:: Task requirements ::
1. Answer these from the court opinion, one line each:
(a) What did Appellant say when the trial court asked whether either party objected to the panel or the jury as selected?
(b) What offense was Appellant indicted for?
(c) How many years' confinement did the jury assess as punishment?
2. List every place name that appears in the court opinion.
3. Does each statement agree with the court opinion? Answer yes or no, and quote the words from the court opinion that decide it.
(a) The court of appeals rejected all of Appellant's points of error.
(b) The opinion was delivered for a divided Court.
(c) The Court upholds the court of appeals' ruling.

IN THE COURT OF CRIMINAL APPEALS
OF TEXAS
NO. PD-1071-14
RYAN MATTHEW STAIRHIME, Appellant
v.
THE STATE OF TEXAS
ON APPELLANT’S PETITION FOR DISCRETIONARY REVIEW
FROM THE FIRST COURT OF APPEALS
HARRIS COUNTY
Y EARY, J., delivered the opinion for a unanimous Court.
OPINION
Appellant argued on direct appeal that he was prevented from asking a proper
question to the venire during jury selection. The court of appeals refused to address the
merits of his complaint, however, holding that Appellant later waived any error he might
have earlier preserved. Stairhime v. State, 439 S.W.3d 499, 507 (Tex. App.—Houston [1st
Dist.] 2014). When the names of the twelve jurors were called out and the jury was
empaneled, the trial court immediately asked whether either party had “an objection to the
Stairhime — 2
panel or as to the jury as selected[.]” Id. Appellant answered, “No, Your Honor.” Id. The
court of appeals agreed with the State that, by his response, Appellant waived “any
complaints about the [conduct] of voir dire[.]” Id. We granted Appellant’s petition for
discretionary review to examine whether the court of appeals correctly regarded Appellant’s
answer to constitute a waiver of his appellate complaint that he had been denied the
opportunity to pose a proper question. We reverse.
BACKGROUND
Appellant was indicted for the offense of murder. The jury ultimately convicted him
of that offense and assessed his punishment at forty-three years’ confinement in the
penitentiary. He raised four points of error on appeal, all of which the court of appeals
rejected. In his fourth point of error, Appellant argued that the trial court erred during voir
dire by refusing to allow him to propound a specific question in a specific way to the venire.

:: Collected data ::
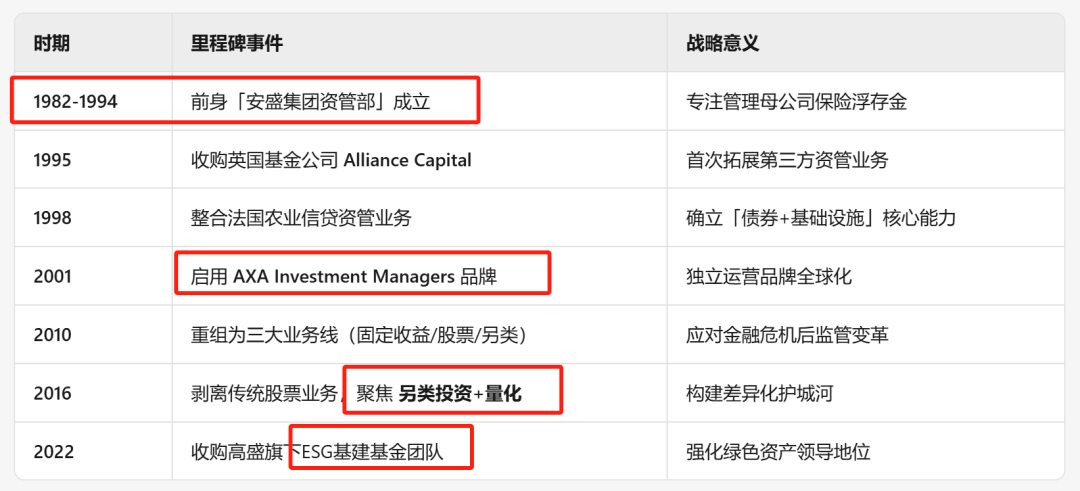
Task: Click the 收购高盛旗下ESG基建基金团队 text
Action: (330, 452)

:: Solved problems ::
1.
(a) "No, Your Honor."
(b) Murder.
(c) Forty-three years.

2.
Texas
Harris County
Houston

3.
(a) Yes: "He raised four points of error on appeal, all of which the court of appeals rejected."
(b) No: "delivered the opinion for a unanimous Court."
(c) No: "We reverse."